How do defence stocks respond to geopolitical crises?
Catalin Gheorghe and Oana Panazan set out to analyse 75 global defence companies from 2014 through 2023 in Investigating the effect of geopolitical risk on defence companies' stock returns.
This period includes Russia's annexation of Crimea, the COVID-19 pandemic, the Russia–Ukraine war, and more, to detect how geopolitical risk (GPR) shocks influence stock performance. Their takeaways include:
- Crimea (2014): the Russian annexation of Crimea was a turning point: over 50% of defence companies saw immediate stock impacts, with firms headquartered in Europe, the US, and South Korea showing particularly notable reactions that year.
- Post-2014 uptrend: geopolitical conflicts and tensions have matched a general growth trajectory for the defence sector's market value over the past decade.
- COVID-19 (2020): about 30% of defence companies experienced medium-term stock movements linked to GPR, generally with a negative influence that was neither universal nor extreme.
- Ukraine War (2022): Russia's invasion of Ukraine had a significant impact, affecting 81% of the sampled defence companies. Defence stock returns worldwide spiked significantly as many investors pivoted toward military-related assets.

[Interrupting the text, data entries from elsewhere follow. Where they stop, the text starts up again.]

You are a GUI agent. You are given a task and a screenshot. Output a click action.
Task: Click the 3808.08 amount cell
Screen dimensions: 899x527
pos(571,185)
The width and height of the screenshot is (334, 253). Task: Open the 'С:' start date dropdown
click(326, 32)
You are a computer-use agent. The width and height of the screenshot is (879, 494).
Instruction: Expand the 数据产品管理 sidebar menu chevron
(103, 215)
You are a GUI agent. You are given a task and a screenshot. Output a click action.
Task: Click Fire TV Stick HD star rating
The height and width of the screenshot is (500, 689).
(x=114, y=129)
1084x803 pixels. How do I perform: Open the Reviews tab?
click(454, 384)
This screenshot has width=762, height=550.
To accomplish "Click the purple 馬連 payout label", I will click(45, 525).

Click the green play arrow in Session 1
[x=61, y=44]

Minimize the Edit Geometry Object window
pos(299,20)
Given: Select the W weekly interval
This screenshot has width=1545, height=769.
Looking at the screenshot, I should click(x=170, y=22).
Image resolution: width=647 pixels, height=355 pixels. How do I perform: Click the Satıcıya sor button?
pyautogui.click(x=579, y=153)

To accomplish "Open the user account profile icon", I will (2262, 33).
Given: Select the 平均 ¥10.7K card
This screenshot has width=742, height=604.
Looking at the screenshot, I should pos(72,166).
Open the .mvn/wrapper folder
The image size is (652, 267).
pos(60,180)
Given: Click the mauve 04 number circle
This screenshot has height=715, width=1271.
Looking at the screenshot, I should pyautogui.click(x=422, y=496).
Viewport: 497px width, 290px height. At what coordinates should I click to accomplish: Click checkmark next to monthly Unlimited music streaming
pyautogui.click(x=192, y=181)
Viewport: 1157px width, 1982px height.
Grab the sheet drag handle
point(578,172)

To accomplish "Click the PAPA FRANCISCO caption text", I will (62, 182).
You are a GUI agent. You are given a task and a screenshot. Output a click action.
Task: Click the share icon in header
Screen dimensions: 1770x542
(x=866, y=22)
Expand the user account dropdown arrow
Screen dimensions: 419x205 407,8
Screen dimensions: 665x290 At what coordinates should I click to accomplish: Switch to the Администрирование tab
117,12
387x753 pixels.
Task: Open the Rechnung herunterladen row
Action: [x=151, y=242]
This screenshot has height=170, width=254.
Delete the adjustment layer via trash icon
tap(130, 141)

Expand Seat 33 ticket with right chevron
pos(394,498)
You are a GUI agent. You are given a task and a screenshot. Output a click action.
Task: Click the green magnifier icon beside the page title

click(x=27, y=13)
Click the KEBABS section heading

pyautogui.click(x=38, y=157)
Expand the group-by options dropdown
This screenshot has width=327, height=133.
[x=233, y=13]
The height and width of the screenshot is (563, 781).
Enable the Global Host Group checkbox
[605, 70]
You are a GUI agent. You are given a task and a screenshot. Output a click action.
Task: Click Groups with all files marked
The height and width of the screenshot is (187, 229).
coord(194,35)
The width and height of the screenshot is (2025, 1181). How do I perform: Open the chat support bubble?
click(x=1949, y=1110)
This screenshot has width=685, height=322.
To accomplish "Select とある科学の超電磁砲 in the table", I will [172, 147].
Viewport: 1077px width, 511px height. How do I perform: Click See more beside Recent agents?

- October 7th outbreak (2023): the Israel-Hamas conflict triggered a local surge in Israeli defence stocks but did not raise worldwide geopolitical risk. Unlike the Ukraine war, this event's market impact was contained regionally at the time of publication.
The article suggests geopolitical risk is now a major driver of defence sector returns, and GPR-induced market swings are now a reality.
Investors and risk managers need to understand defence industry dynamics for effective hedging and diversification against GPR shocks and tensions spike.
This research focuses on large publicly traded defence firms and a handful of geopolitical shocks: localised wars that don't spike the overall geopolitical risk index may not be possible to analyse through the same lens.